TASK INSTRUCTIONS -
Copy the data word for word, from the start through the line containing "Looking at the screenshot, I should 691,522.", with both ends included.
* * * * *
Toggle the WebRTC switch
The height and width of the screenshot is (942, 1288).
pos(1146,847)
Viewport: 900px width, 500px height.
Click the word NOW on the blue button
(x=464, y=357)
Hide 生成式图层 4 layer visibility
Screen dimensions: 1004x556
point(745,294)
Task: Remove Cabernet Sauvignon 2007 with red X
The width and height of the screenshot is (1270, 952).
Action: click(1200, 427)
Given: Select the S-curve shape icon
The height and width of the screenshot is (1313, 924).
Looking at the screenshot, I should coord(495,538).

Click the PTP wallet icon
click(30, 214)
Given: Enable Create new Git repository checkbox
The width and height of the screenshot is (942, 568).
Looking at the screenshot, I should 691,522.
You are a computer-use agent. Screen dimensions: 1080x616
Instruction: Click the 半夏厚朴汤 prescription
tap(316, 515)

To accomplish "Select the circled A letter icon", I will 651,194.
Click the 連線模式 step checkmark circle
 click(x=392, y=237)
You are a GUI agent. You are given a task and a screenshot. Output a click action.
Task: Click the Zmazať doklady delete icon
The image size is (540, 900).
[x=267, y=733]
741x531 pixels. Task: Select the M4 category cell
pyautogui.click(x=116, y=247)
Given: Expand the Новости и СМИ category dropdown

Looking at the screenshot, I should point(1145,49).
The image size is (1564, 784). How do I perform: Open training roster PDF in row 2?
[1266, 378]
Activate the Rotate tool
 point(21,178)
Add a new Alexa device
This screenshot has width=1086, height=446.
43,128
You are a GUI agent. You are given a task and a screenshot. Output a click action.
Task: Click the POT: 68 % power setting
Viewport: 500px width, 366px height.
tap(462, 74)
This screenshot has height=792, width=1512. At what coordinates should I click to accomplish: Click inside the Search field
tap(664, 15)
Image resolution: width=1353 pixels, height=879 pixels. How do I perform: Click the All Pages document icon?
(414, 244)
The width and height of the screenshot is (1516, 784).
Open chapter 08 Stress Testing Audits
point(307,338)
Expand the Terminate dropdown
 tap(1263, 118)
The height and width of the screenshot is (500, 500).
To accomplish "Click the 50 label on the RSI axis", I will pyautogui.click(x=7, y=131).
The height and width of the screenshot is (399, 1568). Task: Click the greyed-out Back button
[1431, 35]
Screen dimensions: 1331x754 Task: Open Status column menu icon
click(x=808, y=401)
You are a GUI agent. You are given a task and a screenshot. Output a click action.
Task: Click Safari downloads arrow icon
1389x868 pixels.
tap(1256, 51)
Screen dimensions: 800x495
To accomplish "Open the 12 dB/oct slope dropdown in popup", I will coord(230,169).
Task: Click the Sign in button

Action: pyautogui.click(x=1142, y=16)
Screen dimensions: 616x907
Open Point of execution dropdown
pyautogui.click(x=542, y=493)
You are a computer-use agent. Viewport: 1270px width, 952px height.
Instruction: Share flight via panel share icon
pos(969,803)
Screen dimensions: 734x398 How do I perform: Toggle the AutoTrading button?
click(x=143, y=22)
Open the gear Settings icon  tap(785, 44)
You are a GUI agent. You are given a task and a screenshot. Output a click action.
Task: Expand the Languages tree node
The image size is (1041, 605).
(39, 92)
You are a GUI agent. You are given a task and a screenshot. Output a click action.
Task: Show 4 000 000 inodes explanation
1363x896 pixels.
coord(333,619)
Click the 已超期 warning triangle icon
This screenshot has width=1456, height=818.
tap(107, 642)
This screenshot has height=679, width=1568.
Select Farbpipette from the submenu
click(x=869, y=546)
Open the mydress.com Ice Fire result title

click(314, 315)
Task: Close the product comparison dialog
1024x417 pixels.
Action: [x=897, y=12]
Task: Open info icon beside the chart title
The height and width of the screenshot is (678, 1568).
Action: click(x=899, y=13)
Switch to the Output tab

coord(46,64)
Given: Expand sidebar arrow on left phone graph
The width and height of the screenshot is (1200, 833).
* * * * *
SOLUTION -
Toggle the WebRTC switch
The height and width of the screenshot is (942, 1288).
pos(1146,847)
Viewport: 900px width, 500px height.
Click the word NOW on the blue button
(x=464, y=357)
Hide 生成式图层 4 layer visibility
Screen dimensions: 1004x556
point(745,294)
Task: Remove Cabernet Sauvignon 2007 with red X
The width and height of the screenshot is (1270, 952).
Action: click(1200, 427)
Given: Select the S-curve shape icon
The height and width of the screenshot is (1313, 924).
Looking at the screenshot, I should coord(495,538).

Click the PTP wallet icon
click(30, 214)
Given: Enable Create new Git repository checkbox
The width and height of the screenshot is (942, 568).
Looking at the screenshot, I should 691,522.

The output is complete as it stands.